1.1 Wijzigen bestemmingsplan t.b.v. het bouwplan en de Wet geluidhinder

Op basis van artikel 77 van de Wet geluidhinder (Wgh) dient bij vaststelling of herziening van een bestemmingsplan of vaststelling van een projectafwijkingsbesluit een akoestisch onderzoek te worden ingesteld. Het akoestisch onderzoek bepaalt de geluidsbelasting aan de gevel van de geluidsgevoelige bestemming die vanwege de weg/spoorweg en/of industrielawaai wordt ondervonden. Het onderzoek is alleen noodzakelijk als de geluidsgevoelige bestemming binnen de wettelijke geluidszone van de weg/spoorweg/industrieterrein gesitueerd is.

Wegverkeer In artikel 74.1 van de Wgh is aangegeven dat wegen aan weerszijden van de weg een wettelijke geluidszone hebben waarvan de grootte is opgenomen in onderstaande tabel.

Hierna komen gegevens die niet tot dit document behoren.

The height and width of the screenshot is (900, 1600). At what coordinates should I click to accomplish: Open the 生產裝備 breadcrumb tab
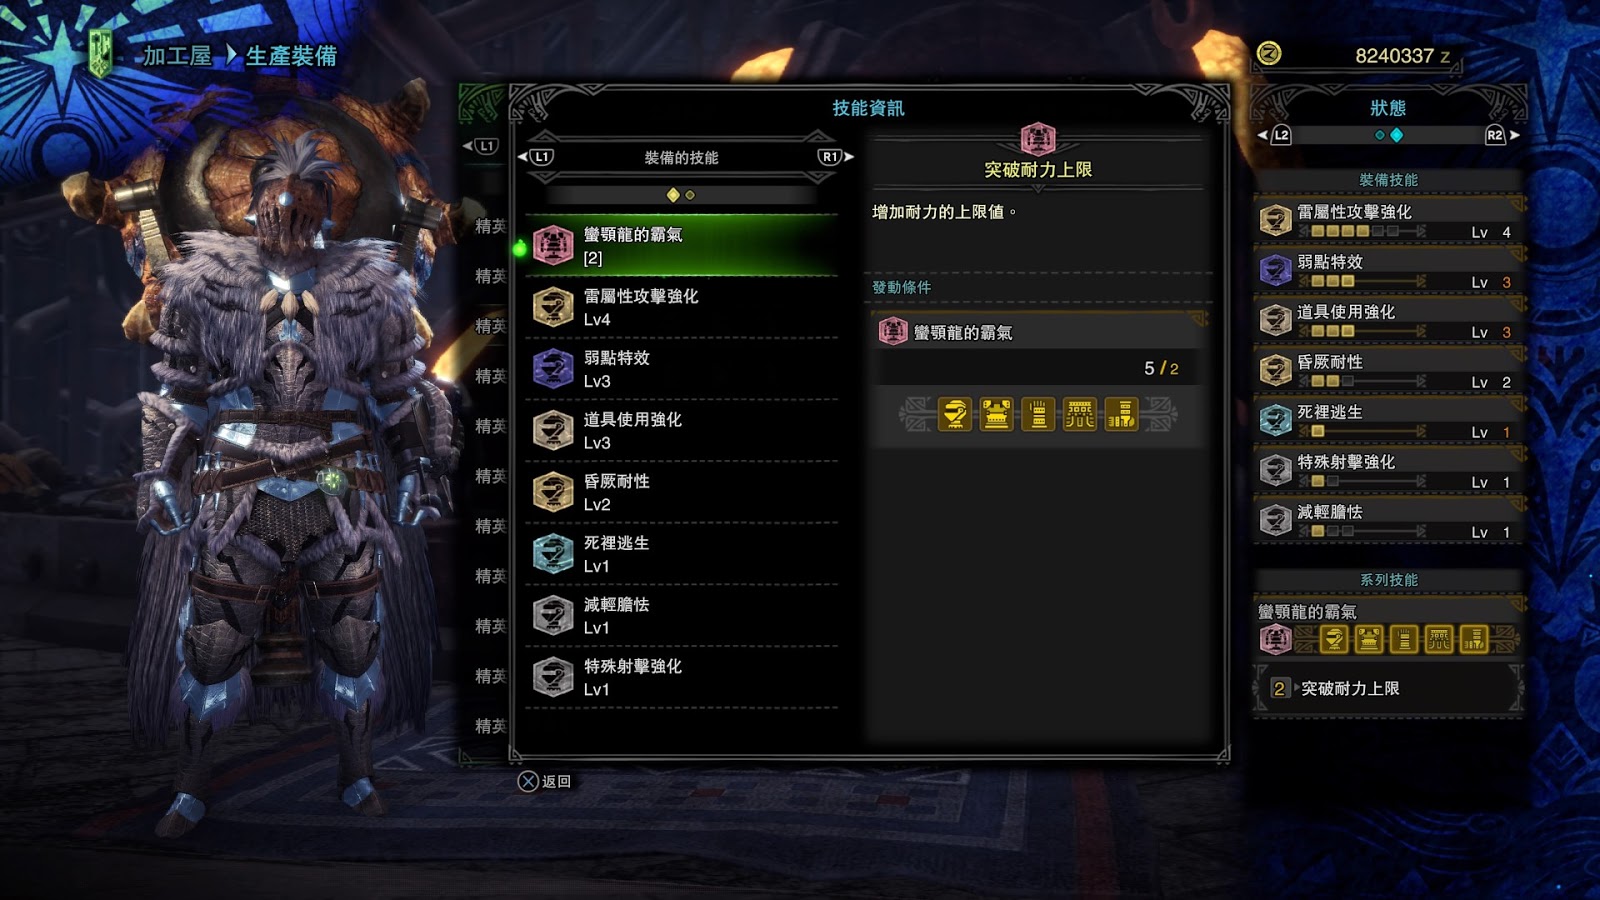point(291,56)
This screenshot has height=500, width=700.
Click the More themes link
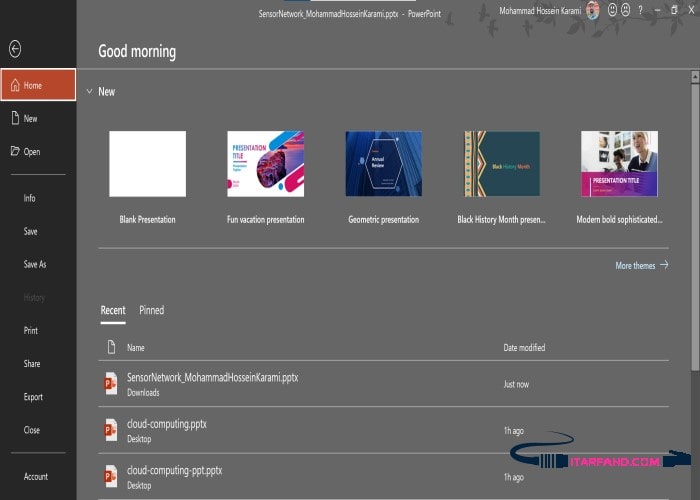coord(641,265)
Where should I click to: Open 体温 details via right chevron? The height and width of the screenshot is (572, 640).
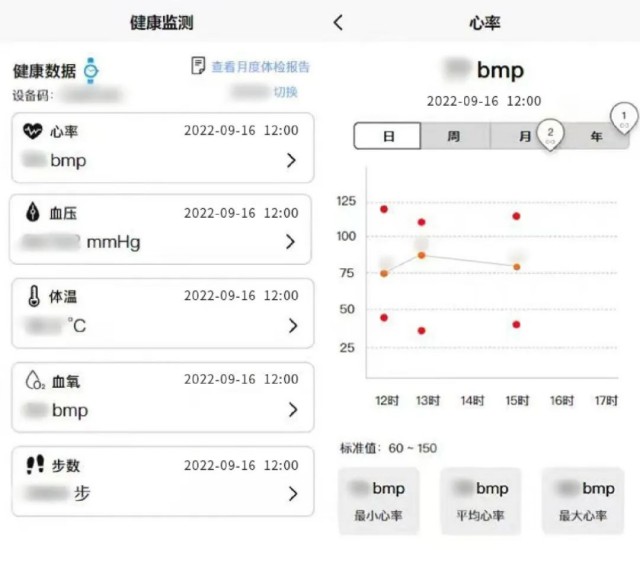click(292, 326)
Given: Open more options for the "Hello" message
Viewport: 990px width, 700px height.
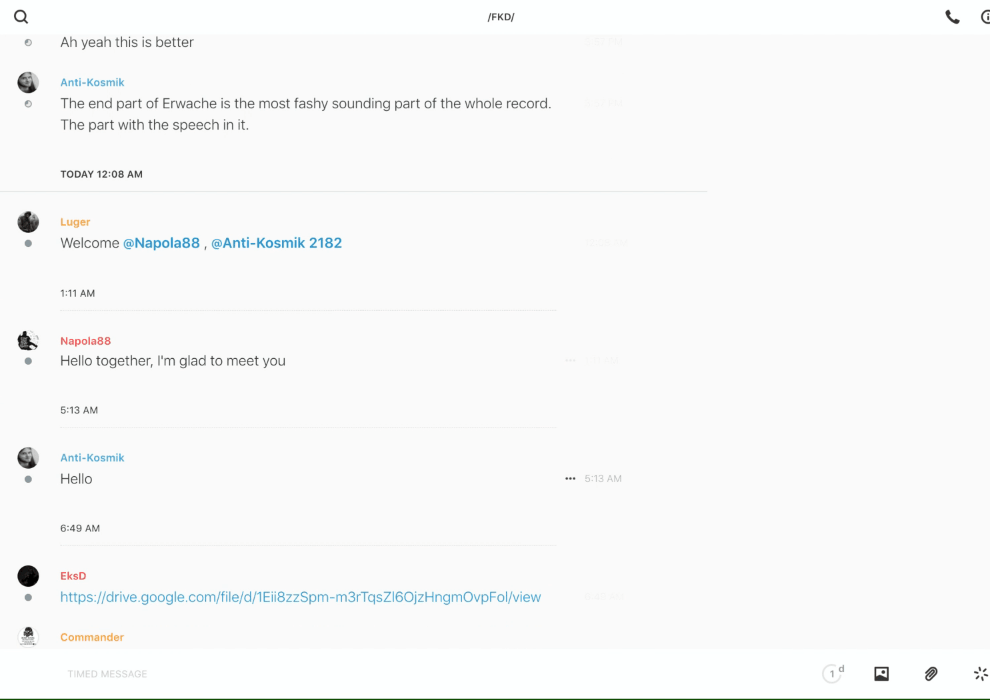Looking at the screenshot, I should [x=570, y=479].
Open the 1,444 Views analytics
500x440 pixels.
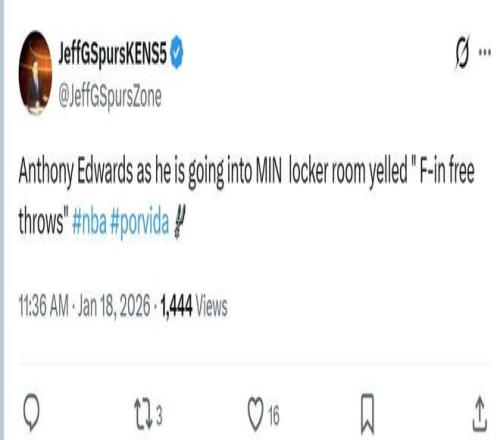194,306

Wettelijke geluidszones van wegen :

Aantal rijstroken stedelijk gebied buitenstedelijk gebied 1 of 2 rijstroken 200 m 250 m 3 of 4 rijstroken 350 m 400 m 5 of meer rijstroken 350 m 600 m

De zone is gelegen aan weerszijden van de weg en begint naast de buitenste rijstrook. Eventuele parkeerstroken, voet- of fietspaden en vluchtstroken worden niet tot de weg gerekend en vallen binnen de zone. De zone langs een weg omvat het gebied waarbinnen extra aandacht moet worden geschonken aan het geluid afkomstig van de betrokken weg. Binnen een zone moet worden gestreefd naar een akoestisch optimale situatie. Dit betekent dat er bij nieuwe ontwikkelingen, zoals het opstellen van bestemmingsplannen, het verlenen van (individuele) bouwvergunningen en het aanleggen van infrastructurele werken, het akoestische aspect van de plannen direct in kaart moet worden gebracht. Zodoende kan in een vroeg stadium worden onderkend of plannen doorgang kunnen vinden danwel of maatregelen nodig zijn om een akoestisch gunstig klimaat te creëren.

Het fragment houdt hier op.